With Pippen sidelined and a tubby Toni Kukoc still sweating his summer off (he was sidelined with plantar fascia issues), each team needed 58 minutes to combine for 170 points as the Bulls hung on for an 87-83, double overtime win.
Jordan (13 rebounds, four assists, five steals, two blocks, three turnovers) needed 39 shots for his 29 points:
A spring later, with Pippen in the lineup and Tim Duncan clearly on his way to superduperstardom (“I’ve seen the future,” Charles Barkley gushed after a preseason game against San Antonio, “and he wears No. 21”), Chicago lined up for another shot at the rookie on his home floor.
Toni Kukoc was spindly again by March, he’d been starting at center for Chicago for a month alongside Rodman, Pippen, Jordan and Ron Harper. Nothing but long arms.

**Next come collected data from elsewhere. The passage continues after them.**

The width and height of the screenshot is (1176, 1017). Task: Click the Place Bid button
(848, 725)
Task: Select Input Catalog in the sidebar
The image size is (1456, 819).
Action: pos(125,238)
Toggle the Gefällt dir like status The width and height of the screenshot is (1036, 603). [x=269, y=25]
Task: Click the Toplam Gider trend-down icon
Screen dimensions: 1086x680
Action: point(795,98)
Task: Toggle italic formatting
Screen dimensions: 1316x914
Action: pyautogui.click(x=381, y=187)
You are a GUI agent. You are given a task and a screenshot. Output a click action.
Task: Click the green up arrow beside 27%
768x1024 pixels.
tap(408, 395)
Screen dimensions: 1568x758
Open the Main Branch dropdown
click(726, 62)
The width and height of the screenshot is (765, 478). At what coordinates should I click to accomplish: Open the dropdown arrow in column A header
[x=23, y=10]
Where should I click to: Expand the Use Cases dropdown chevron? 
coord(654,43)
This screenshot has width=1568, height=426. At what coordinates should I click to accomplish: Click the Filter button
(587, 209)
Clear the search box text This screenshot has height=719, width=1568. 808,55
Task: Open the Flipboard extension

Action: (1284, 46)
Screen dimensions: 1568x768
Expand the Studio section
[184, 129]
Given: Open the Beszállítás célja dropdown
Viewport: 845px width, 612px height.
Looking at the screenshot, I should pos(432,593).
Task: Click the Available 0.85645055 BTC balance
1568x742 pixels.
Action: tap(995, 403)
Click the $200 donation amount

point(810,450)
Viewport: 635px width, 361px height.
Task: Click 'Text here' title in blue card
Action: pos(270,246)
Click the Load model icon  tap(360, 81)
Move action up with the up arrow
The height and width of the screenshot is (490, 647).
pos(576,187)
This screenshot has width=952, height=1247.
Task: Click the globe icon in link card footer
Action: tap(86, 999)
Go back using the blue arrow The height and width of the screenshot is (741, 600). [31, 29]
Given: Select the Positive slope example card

The Bulls would need them against San Antonio’s frontcourt: David Robinson didn’t lie down, the Admiral parked 35 points on 23 shots in the win largely against ex-teammate Dennis Rodman.
Kukoc, meanwhile, forced Robinson out of the paint and fronted either big man in the face of potential entry passes. Jordan doubled, the 6-7 Scott Burrell crashed, Harper lunged, there wasn’t a lot of room for the basketball to slip through in this game.
With center Luc Longley (who worked 46 minutes in November’s win over the Spurs) sitting with a left knee sprain, Rodman worked wonderfully against Duncan (7-15, 14 points, five turnovers). Kukoc’s fronting defense surprised even the Bulls’ coaching staff.
Veteran pivotman Joe Kleine defended well in five spot minutes but the Bulls went the length of the 96-86 win without relying on 7-footers — reserve center Bill Wennington only worked 128 seconds.
“You know they’re going to come in loaded for bear, and they were,” said San Antonio coach Gregg Popovich, weirdly. “We went after him every which way we could.”
Rodman finished with 16 rebounds in 46 minutes, devoting most of his energy toward position defense, compiling two steals and four steals in the winning effort. Coach Phil Jackson wanted to practice the next day, a Sunday back at home in suburban Chicago’s Berto Center, D-Rod had other ideas:
[…] after the game, he said, “I took a hell of a beating. I shouldn't have to go to practice.”
I said, “It’s at noon. You can make it there by noon.” And he said, “What if I don’t come?” And I said, “I'll fine you. Triple.”
That’s nothing; it's just three times $250. But he showed up. He was late, but he showed up. The thing was, he was losing interest. Not in practice, but in basketball generally.
One day he didn't show up at all. He lives so close he could walk to the Berto Center in 10 minutes. So I sent somebody over to get him, and Dennis was there eating Sugar Pops from a bowl, and he said, “I can’t make it. Can’t do it.”
So I went over there later, and he was there on his mattress on the floor in front of a huge TV screen that almost fills a wall, with an immense stack of videos. I told him, “It's a downhill shot from here. It gets easier. The playoffs are coming.”
Rodman turned 37 during the 1998 postseason. Keeping his eye on the ball in 1999, even with the shortened schedule, would have taken quite a bit of effort: Dennis spent huge chunks of the 1998 playoffs jetting to Las Vegas during off days, flipping both sides of the coin until it landed on its edge.
Every Bull was ready to either take a break, move on, or explore new fascinations. Even with a 50-game season, even after taking October-through-February off, the task of keeping this outfit championship-steady would have acted as Herculean, and Phil Jackson has lost plenty of locker rooms in the years since.
THE RECORD
Given the complexities of schedule, age, ennui and the three-time champion’s dimming supremacy, a 50-0 season seems like the joke it was introduced as. The Bulls don’t get extra points just for being the Bulls.
No way they’d get 50, not without Ditka involved. I’d give the team a 46-4 mark, tops. Maybe 47 wins.